The most popular two runners at my club in Toronto are neither the fastest or the most buzzworthy on Instagram. But make no mistake, they’re warriors. They’ve both run marathons, and hoof it outside throughout the worst of our winters. But their stories aren’t one of shoe sponsorships and elite bibs; rather, they’re stories of perseverance, kindness, and strength.
“I started running mostly to lose weight in 2013 when I was 63—there was 70 pounds more of me in those days and I had bad discipline,” says Peter Symons, who took a 5K to the Marathon course I taught at BlackToe Running, and had his cardiologist notice he was experiencing “skipping heartbeats.” Peter says the doctor wasn’t too worried. “You’ve done nothing for 63 years, the doctor told me, and so you surprised the hell out of your heart—but there’s nothing structurally wrong with you.”
The cardiologist told Peter to wait five or six years before running a marathon and Peter did that, running the marathon in 2019 and then, at 72, completing Boston.
“The reason I love the running community is it doesn’t matter how young or how old or how slow or how fast you are, as long as you do your best you’re embraced by the whole community. I’d never seen a group like it, so tolerant and inclusive, it’s remarkable.”
Samantha Johnson, pictured above, was a student wrestler and played rugby so her pre-running toughness is ingrained. But that was before she had cancer, then had cancer again, and had part of her pelvic bone and abdominal wall removed. After she ran the Mississauga Marathon this May, Johnson signed up for the half marathon in Toronto, and another marathon in California this December.
“After the cancer, I had to figure out if I could run again, and what that looks like, and I didn’t want it to define me and I kept pushing through,” says Johnson, who met her partner, multiple time Boston Marathon finisher Doug Kells, at BlackToe Running, where at least a dozen runners have showed up for training and left with a partner for life.

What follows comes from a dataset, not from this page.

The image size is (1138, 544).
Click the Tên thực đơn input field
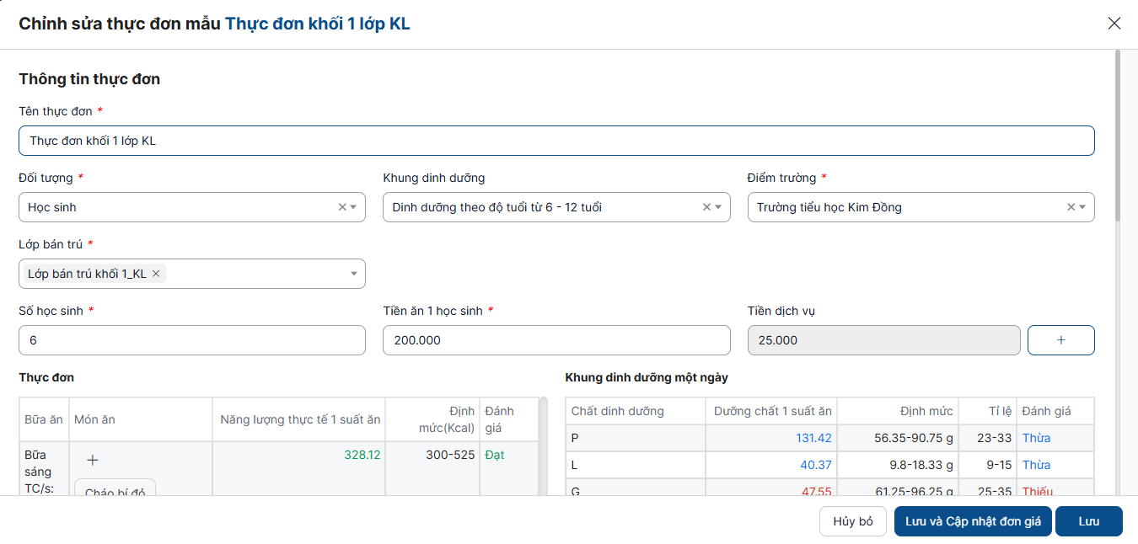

“I can’t run as fast as Kathleen [Lawrence, a popular BlackToe runner recently named a female elite], but we had similar running style, so we would talk about some of the same issues we had, like tight calves, and we put in similar efforts and are willing to work hard and go to levels of pain that we probably shouldn’t, and I think whether you run a two hour, four hour or seven hour 10K or half marathon, it’s all challenging in a different way.”

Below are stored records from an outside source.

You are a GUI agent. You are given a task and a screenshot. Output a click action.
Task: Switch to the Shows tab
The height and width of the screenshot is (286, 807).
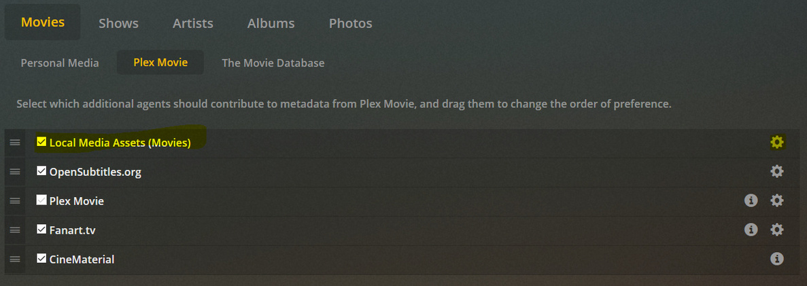tap(118, 23)
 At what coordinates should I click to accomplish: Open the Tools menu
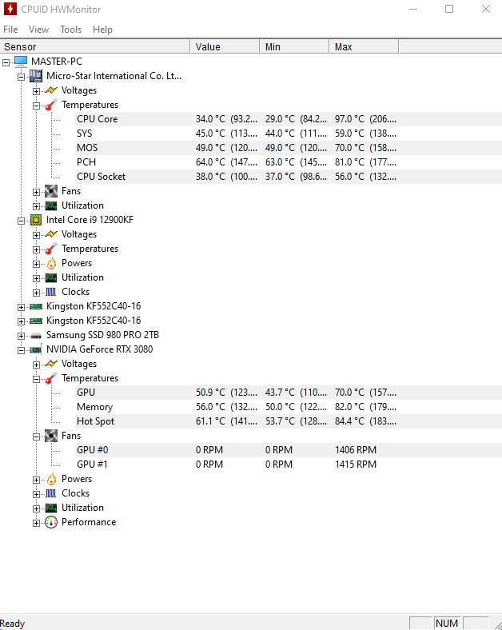coord(70,30)
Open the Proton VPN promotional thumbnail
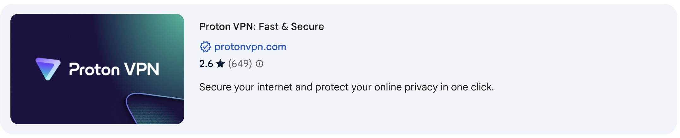The width and height of the screenshot is (680, 138). coord(97,69)
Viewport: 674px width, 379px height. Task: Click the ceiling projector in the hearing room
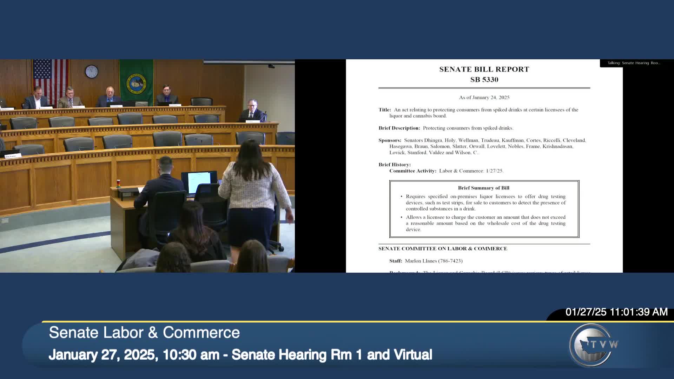[271, 66]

The challenge of the run and the camaraderie of the training group; the shared effort in the workouts and jubilation and despair, which all runners experience in equal measures, are all part of the running experience. And there’s nothing better than rooting on our Canadian elites like Malindi Elmore and Ben Presser and whoever the fastest runner is amongst the people that you know, wherever you are. But too often it’s the people who don’t show up in the newspaper stories with the real journeys that deserve recounting. These are the runners who should inspire each of us to not only achieve our very best, but to do it graciously. Both Peter and Samantha famously cheer on their fellow runners and both of them are quick to pick up the next round. They give more than they take from our sport of running. And think about that. Because that’s a personal best. It’s not a finishing time. It’s your life.
“I refused to buy the fast shoes at first because I thought they’re only meant for fast people, but I had to retrain my mind so that ‘fast’ doesn’t mean whatever magic number people say. I was feeling slow so I didn’t want the fast shoes, but now I’ll tell you: Put me in the fast shoes and do whatever you can,” says Samantha Johnson, with a laugh. “I keep telling Doug, I’m missing part of my pelvic bone and abdominal wall and don’t have the same stability that everyone has, but I do whatever it takes to make myself a better runner.
I run because I get stronger with whatever I have.”